春生:“这话越发糊涂了,先头可是你们家老爷非要告,明德少爷还进大牢关了好几天,你们家老爷更是趁机要挟,这会儿怎么倒打了一耙,真真好意思恨胡家,这丧仪我是送到了,若不收丢了也不干我的事儿。”撂下话转身走了,都没给周冒说话的机会。

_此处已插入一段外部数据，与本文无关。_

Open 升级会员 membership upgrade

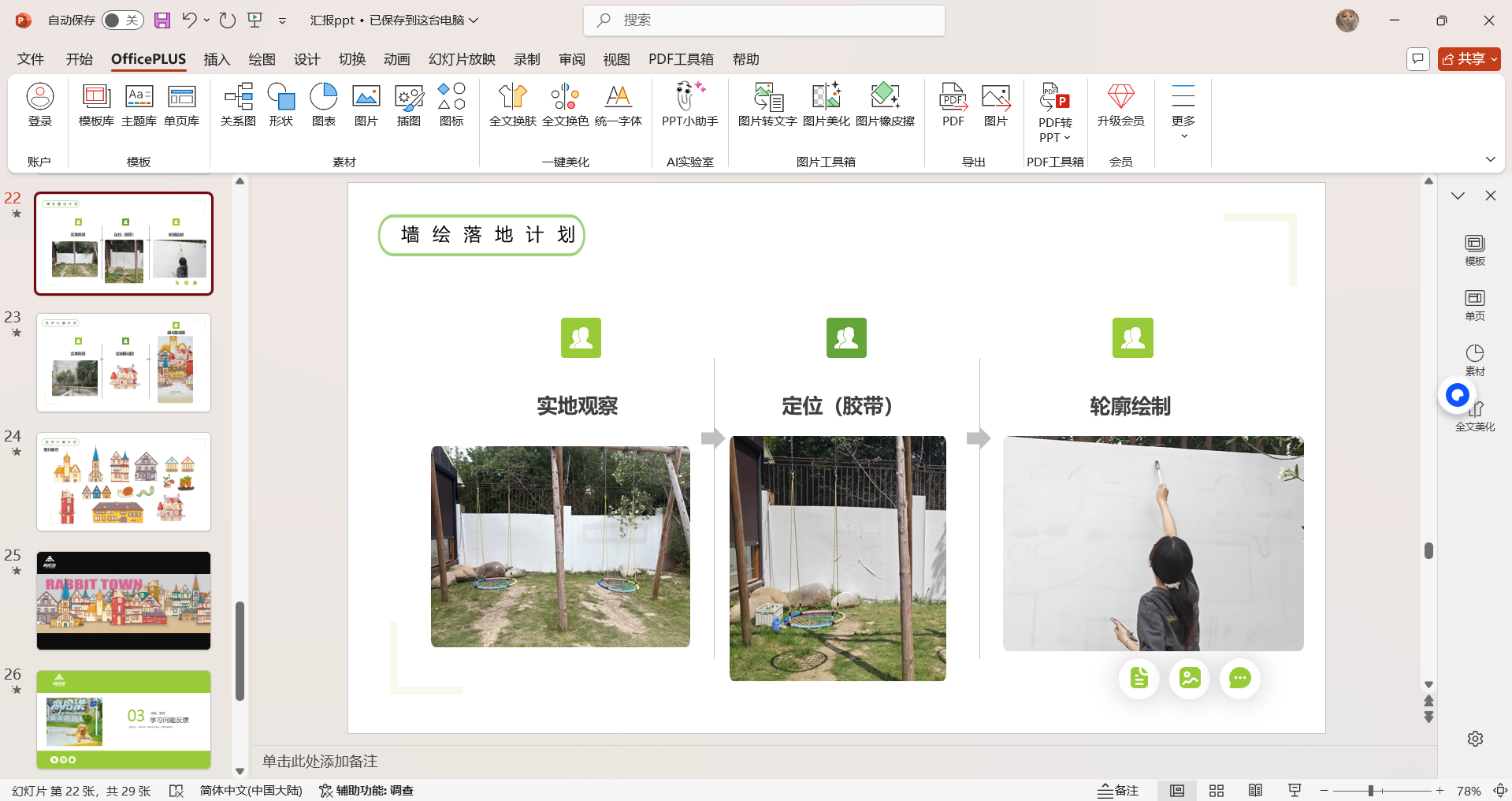coord(1120,105)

周冒只得捧着东西进去,周老爷见丧仪齐整,便问:“是谁家送的?”
周冒看了旁边的明瑞一眼低声道:“是胡家送过来的。”
这一句话险些把周子生给气厥过去,冲过去把周冒手里的东西都丢在地上,狠命的踩了又踩,指着天恨声道:“胡世宗,你让我断子绝孙,你胡家也甭想过舒坦日子,我周子生跟你胡家势不两立不死不休。”
☆、第101章
明瑞脸色颇不好看,虽知丈人不是个有度量的,但这般颠倒黑白也真叫他开眼了,不禁道:“小舅子明明是在醉韵楼挨了衙差的毒打,才丢的性命,先不说他是不是自作自受,便您心里嫉记恨,也不该记在我舅舅头上,真要是倒起来,若当日我跟领弟过来求您撤了状子,哪有这番祸事,你却借机要挟求娶青青,心里惦记的什么谁不知道,这会儿人死了,也是他自己作到头了,好生发送了也就是了,您如此指天骂地的,恨我舅舅是何道理?”

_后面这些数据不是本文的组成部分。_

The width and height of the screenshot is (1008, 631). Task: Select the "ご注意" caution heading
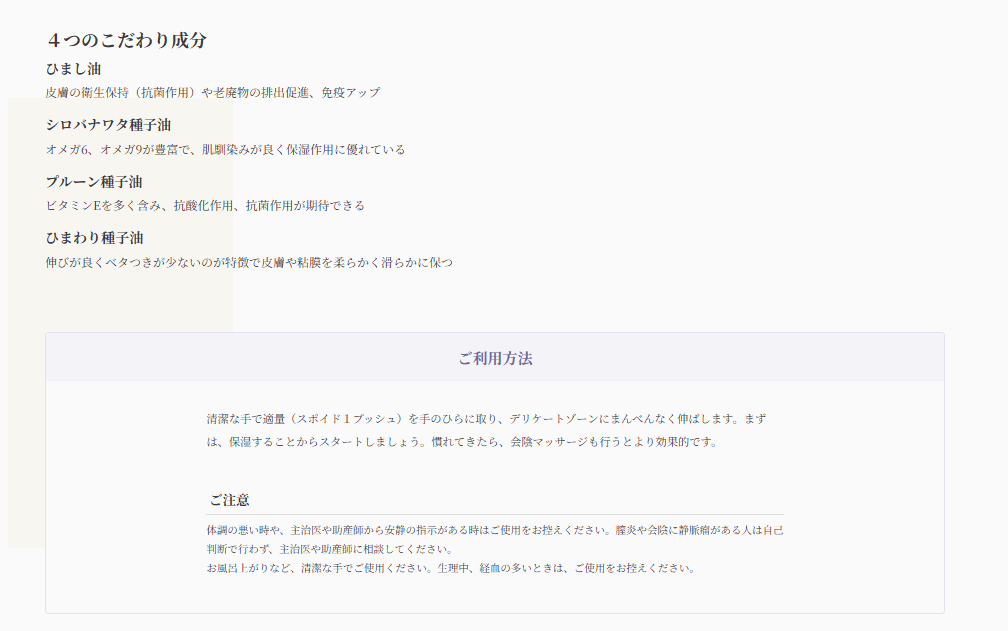point(229,500)
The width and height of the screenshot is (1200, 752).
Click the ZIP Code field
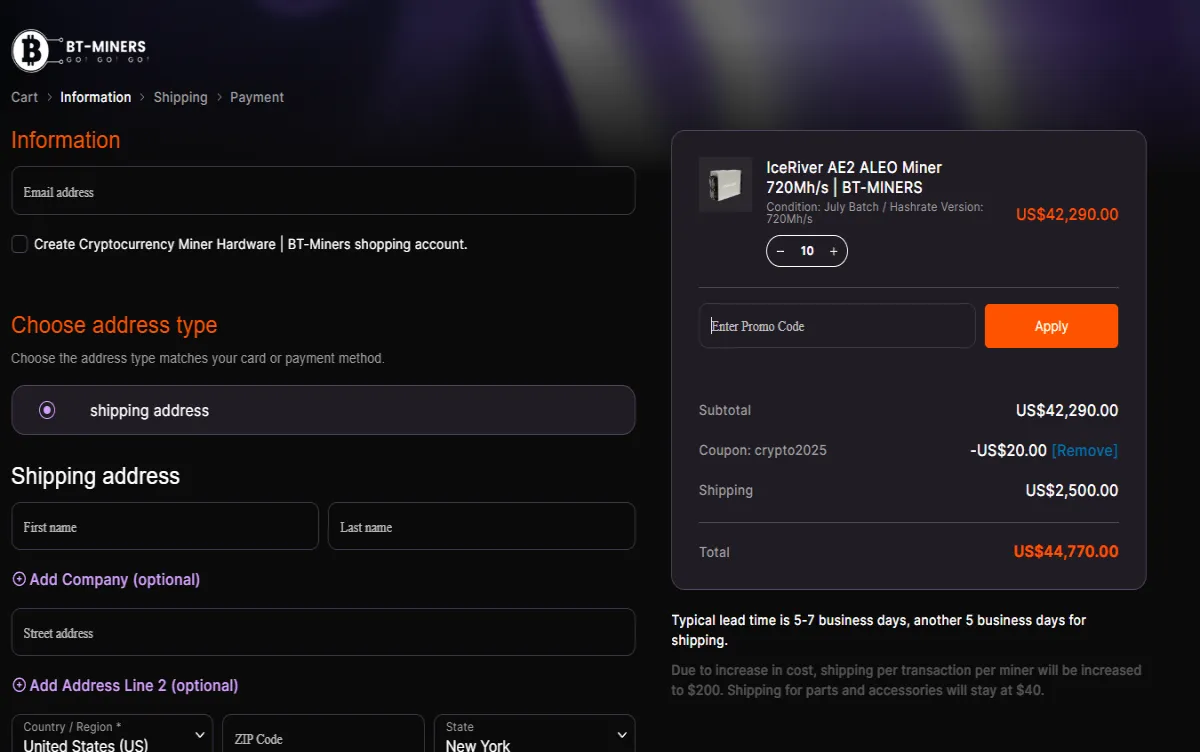point(323,738)
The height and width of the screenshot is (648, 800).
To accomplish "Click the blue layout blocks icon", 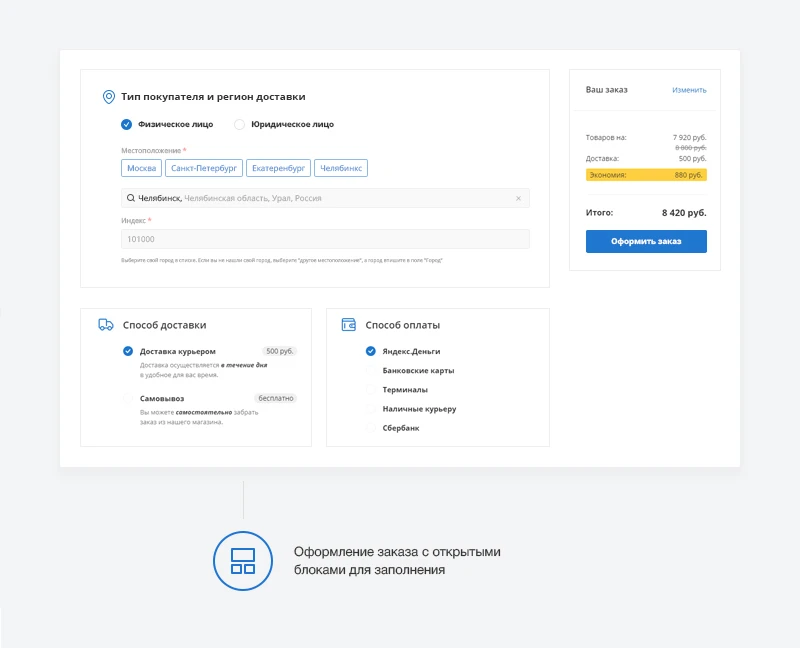I will pos(243,561).
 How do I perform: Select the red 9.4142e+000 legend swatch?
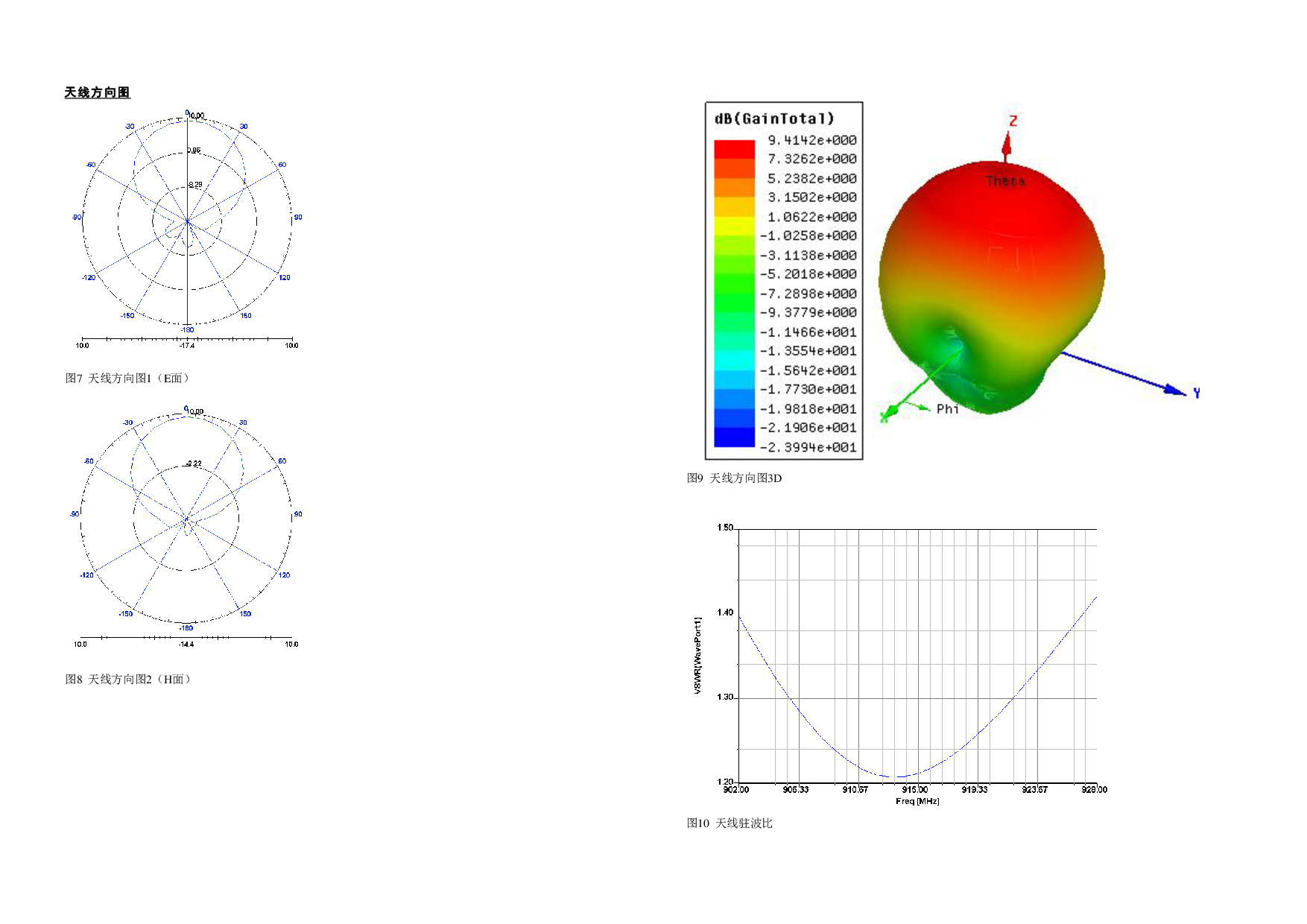(734, 149)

明瑞几句话说的周子生脸色红一阵白一阵,半天才道:“我看你是惦记着我周家的家财呢,巴不得大宝儿死了,这份家业好落到你个外姓人手里,你做梦,就算没了儿子,赶明儿我一把火点了,也不留给你一个子儿,回去告诉你舅舅,我周子生跟他没完,这丧子之仇,早晚得报。”
明瑞见自己丈人混账不讲理,深觉自己不该来周家,如今倒成惦记周家的财产了,再不想搭理周子生,转过身也不叫妻子,迈步走了。
周领弟刚要跟过去,给她娘一把抓住:“领弟,领弟,你别走,你得救救你两个妹子。”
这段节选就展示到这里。